ST. CLAIRSVILLE - Officials with Murray Energy and the Ohio Environmental Protection Agency believe a plan to discharge stormwater from the Century Mine into a Belmont County stream is a safe and common practice.

However, federal regulators are not so sure, as the U.S. Environmental Protection Agency objects to Murray's plan, claiming that it does not meet the requirements of the Clean Water Act.

"The U.S. EPA's objection letter is wholly without merit and will have no environmental benefit whatsoever," said Gary Broadbent, spokesman for Murray Energy.

Robert Murray, founder and chief executive officer of St. Clairsville-based Murray Energy, has long been an outspoken opponent of what he considers burdensome federal regulations. In this particular case, he seems to have an ally in the Ohio Environmental Protection Agency. Though the state and federal agencies share names, they are separate bodies with separate areas of jurisdiction.

"We would not have submitted this permit as a draft if we did not think it would ensure protection of the environment," said Chris Abbruzzese, spokesman for the Ohio EPA. "Now, there are jobs at stake for Belmont County and Southeast Ohio."

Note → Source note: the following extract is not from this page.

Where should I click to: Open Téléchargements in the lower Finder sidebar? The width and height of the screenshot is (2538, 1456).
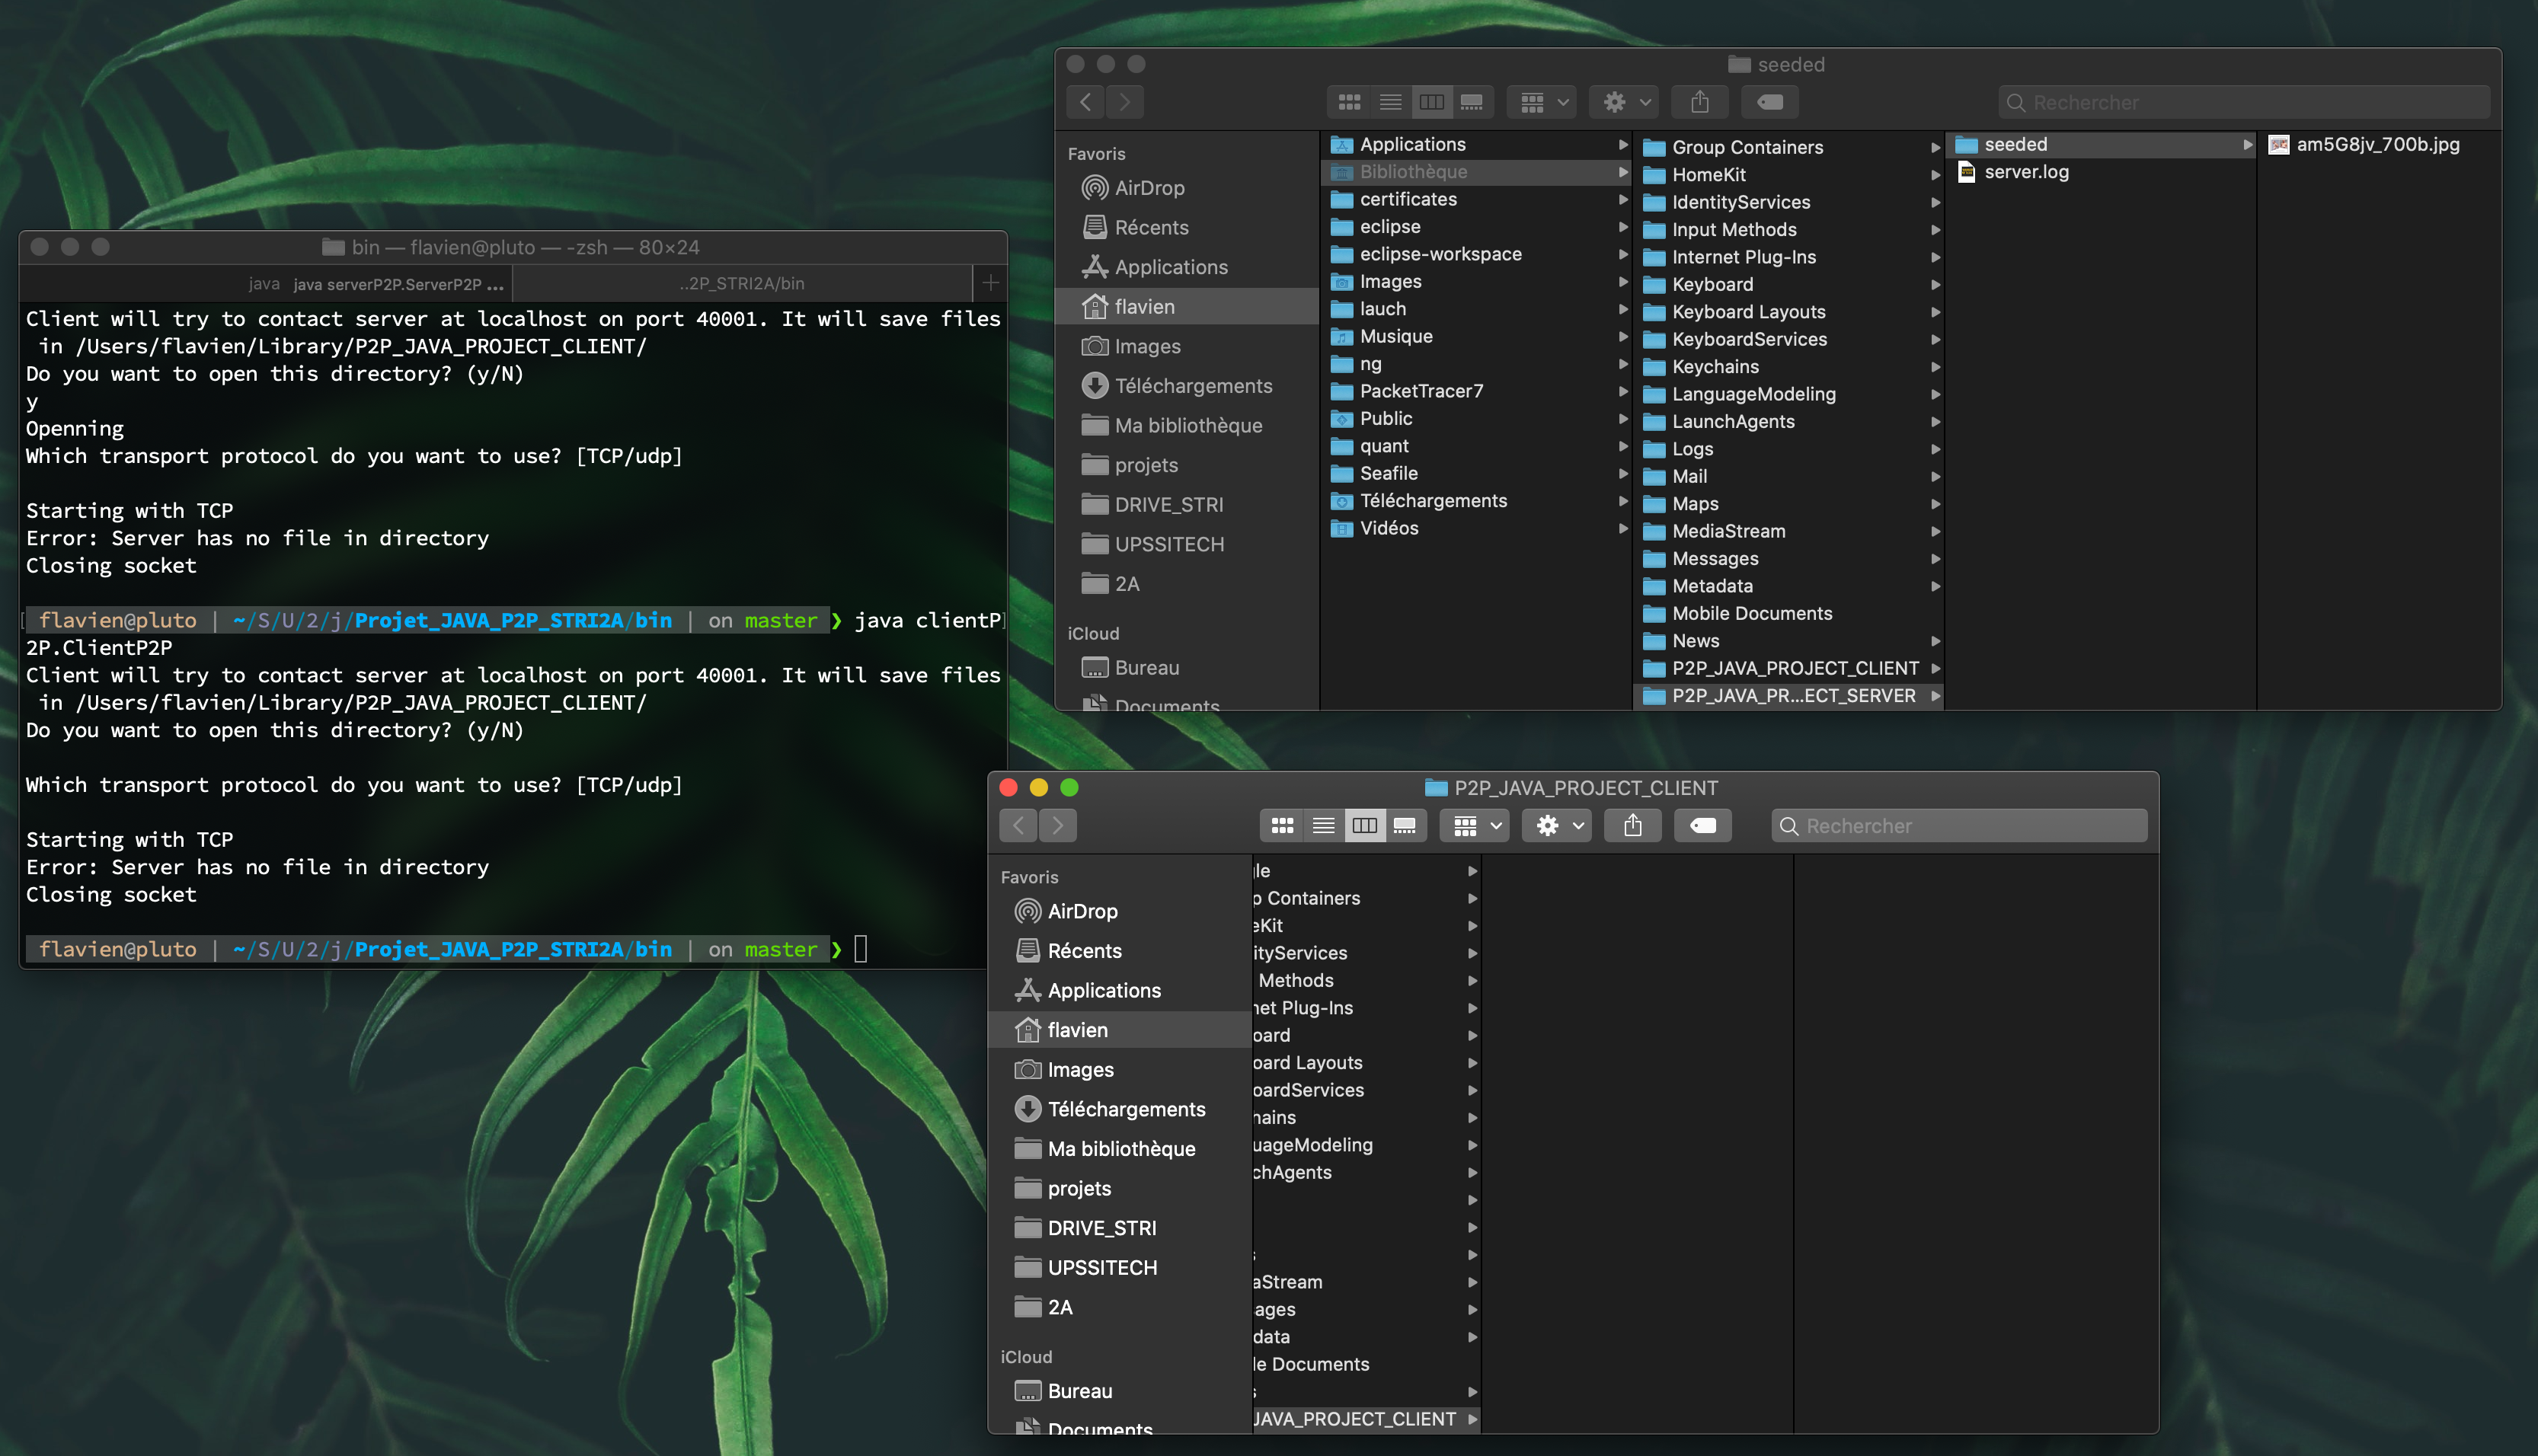click(x=1126, y=1109)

Via its American Energy Corp. and the Ohio Valley Coal Co. subsidiaries, respectively, Murray Energy operates the Century Mine near Beallsville and the Powhatan No. 6 mine near Alledonia. In addition to the hundreds of employees who directly work for Murray, Robert Murray believes his coal operations provide "thousands of jobs in Southeastern Ohio."

"We will take every action possible to preserve these jobs, now and in the future, against unjustified regulation by the U.S. EPA," Broadbent said.

In terms of procedure, Abbruzzese said the Ohio EPA must submit draft permits for projects that fall under regulation of the Clean Water Act to its federal counterparts. However, a Nov. 8 letter from the federal organization to the state agency indicates the U.S. EPA does not believe Murray has met the requirements. However, the letter does not highlight specific objections, only stating that federal regulators reserve the right to specify these by Jan. 5.

"This letter does not tell us what they are objecting to," Abbruzzese said.

"We are hoping to find out what the objections are so that they can be addressed."

Abbruzzese said the permit would allow the Century Mine to discharge "stormwater runoff" into an unnamed Belmont County stream. This stream eventually leads to Piney Creek, which ultimately leads to Captina Creek.

Though he said the stormwater may include "rock and dirt" that could result from normal mining operations, Abbruzzese said this would not be anything similar to coal slurry.

"We look forward to working with the appropriate regulatory agencies to address any supposed environmental concerns," Broadbent added.

Via the $3.5 billion deal to acquire five Consol Energy mines - including McElroy and Shoemaker in Marshall County - by the end of this year, Murray will join Peabody Energy, Arch Coal, Alpha Natural Resources and Cloud Peak Energy as one of the top five coal producers in the nation, according to the U.S. Energy Information Administration.